Report every line from the material that contains the word "computer".

__Input data__
=== Begin Enclosure ===

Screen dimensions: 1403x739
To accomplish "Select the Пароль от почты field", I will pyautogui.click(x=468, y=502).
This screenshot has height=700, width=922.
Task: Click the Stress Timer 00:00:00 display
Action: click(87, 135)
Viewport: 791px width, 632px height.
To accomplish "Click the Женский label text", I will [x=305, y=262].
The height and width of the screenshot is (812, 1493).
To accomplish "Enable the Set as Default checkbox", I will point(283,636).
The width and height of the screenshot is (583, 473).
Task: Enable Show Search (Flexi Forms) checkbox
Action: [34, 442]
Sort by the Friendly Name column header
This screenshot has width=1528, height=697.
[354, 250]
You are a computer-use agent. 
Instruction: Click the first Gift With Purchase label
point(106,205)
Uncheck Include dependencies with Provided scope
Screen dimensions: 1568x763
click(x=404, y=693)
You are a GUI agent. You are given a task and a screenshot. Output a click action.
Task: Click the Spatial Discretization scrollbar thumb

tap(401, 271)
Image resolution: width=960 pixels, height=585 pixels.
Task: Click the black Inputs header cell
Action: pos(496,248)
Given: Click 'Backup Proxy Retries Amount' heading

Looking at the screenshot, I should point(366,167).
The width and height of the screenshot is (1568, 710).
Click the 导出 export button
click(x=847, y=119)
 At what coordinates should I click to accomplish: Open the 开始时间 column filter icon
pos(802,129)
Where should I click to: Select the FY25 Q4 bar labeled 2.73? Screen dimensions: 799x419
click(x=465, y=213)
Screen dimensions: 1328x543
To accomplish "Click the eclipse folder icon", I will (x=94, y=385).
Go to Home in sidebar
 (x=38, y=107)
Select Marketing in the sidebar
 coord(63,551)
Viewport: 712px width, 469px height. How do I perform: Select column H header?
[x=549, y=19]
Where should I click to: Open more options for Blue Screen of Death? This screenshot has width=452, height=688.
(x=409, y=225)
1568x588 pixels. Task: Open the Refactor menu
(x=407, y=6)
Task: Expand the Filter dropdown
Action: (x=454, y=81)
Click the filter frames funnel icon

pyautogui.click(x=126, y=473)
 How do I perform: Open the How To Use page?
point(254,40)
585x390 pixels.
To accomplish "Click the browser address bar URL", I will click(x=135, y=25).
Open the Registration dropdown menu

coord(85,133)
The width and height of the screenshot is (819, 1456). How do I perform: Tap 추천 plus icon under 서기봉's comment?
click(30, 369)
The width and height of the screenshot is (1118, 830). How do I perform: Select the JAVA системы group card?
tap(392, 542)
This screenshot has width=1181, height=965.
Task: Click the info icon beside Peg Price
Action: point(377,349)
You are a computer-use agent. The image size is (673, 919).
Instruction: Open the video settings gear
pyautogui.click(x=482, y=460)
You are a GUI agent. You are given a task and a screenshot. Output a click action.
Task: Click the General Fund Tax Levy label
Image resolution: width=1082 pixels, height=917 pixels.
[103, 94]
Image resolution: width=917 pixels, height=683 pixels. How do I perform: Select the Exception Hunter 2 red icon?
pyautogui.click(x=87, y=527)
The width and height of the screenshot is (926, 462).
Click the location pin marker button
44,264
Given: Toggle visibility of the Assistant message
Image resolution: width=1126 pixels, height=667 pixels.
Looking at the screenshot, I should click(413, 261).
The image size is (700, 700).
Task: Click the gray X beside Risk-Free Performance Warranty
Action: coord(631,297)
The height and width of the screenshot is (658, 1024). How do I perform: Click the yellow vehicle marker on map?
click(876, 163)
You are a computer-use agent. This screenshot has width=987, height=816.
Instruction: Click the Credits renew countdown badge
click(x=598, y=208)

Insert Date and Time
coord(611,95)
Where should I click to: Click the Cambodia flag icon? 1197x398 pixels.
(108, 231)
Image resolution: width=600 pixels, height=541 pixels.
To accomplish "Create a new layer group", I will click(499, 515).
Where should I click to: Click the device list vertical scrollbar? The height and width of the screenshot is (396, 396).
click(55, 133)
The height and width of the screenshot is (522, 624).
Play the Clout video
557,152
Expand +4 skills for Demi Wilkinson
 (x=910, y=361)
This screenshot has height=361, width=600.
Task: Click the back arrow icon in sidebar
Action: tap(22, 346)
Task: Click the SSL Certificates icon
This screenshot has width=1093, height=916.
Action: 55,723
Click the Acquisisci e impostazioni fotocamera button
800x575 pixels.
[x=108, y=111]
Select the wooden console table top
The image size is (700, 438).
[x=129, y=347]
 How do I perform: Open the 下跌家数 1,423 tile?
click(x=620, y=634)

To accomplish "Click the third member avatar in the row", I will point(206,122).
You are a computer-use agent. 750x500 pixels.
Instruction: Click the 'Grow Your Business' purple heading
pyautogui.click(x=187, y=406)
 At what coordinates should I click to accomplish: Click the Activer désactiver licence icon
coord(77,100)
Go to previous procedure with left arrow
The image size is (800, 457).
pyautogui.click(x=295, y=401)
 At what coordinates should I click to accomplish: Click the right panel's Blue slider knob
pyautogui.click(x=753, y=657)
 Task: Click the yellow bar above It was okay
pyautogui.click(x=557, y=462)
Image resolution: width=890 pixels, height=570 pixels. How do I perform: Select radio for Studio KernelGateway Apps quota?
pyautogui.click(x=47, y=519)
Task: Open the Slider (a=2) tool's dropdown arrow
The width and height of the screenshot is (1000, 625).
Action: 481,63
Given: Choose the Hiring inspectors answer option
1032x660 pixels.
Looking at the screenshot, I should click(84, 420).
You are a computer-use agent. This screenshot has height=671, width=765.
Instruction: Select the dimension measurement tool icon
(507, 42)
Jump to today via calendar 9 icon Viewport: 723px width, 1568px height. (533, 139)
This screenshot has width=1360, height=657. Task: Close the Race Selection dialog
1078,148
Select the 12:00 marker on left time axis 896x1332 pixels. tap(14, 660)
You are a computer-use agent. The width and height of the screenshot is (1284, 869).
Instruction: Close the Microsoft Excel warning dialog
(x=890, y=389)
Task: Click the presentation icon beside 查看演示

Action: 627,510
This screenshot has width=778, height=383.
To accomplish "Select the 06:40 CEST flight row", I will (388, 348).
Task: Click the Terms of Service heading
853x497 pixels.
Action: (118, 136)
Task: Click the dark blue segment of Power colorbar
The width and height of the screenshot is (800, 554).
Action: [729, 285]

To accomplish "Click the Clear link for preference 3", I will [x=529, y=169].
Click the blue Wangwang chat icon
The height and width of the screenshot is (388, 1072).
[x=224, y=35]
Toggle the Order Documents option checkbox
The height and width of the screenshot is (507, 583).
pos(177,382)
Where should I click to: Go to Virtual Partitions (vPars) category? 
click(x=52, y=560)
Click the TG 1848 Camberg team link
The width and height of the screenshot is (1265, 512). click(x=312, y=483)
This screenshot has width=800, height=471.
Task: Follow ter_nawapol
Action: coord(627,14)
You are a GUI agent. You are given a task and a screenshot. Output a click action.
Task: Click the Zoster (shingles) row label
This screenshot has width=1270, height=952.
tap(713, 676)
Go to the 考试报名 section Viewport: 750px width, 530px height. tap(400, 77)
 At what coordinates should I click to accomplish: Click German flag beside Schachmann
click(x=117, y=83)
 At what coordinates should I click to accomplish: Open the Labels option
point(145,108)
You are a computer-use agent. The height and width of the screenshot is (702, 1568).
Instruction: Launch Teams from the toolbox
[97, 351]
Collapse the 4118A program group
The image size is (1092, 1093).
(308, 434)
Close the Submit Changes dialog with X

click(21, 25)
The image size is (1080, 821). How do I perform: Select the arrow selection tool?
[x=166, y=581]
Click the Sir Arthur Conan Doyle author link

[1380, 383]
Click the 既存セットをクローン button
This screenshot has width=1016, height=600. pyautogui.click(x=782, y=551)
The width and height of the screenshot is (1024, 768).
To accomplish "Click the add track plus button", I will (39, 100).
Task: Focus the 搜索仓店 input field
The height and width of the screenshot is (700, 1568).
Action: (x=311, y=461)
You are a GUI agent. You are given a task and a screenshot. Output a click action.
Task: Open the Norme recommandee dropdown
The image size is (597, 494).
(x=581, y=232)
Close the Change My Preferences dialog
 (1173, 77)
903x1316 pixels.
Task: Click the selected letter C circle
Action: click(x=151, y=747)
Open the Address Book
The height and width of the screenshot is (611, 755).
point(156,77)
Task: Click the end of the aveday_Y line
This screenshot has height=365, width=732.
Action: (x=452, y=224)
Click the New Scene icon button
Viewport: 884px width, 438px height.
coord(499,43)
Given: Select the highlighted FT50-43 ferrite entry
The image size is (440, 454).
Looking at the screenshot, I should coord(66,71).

=== End Enclosure ===

__Completed exercise__
You are a computer-use agent. 
You are a computer-use agent. The image size is (673, 919).
You are a computer-use agent. This screenshot has width=987, height=816.
You are a computer-use agent. 750x500 pixels.
You are a computer-use agent. This screenshot has height=671, width=765.
You are a computer-use agent. The width and height of the screenshot is (1284, 869).
You are a computer-use agent. The height and width of the screenshot is (702, 1568).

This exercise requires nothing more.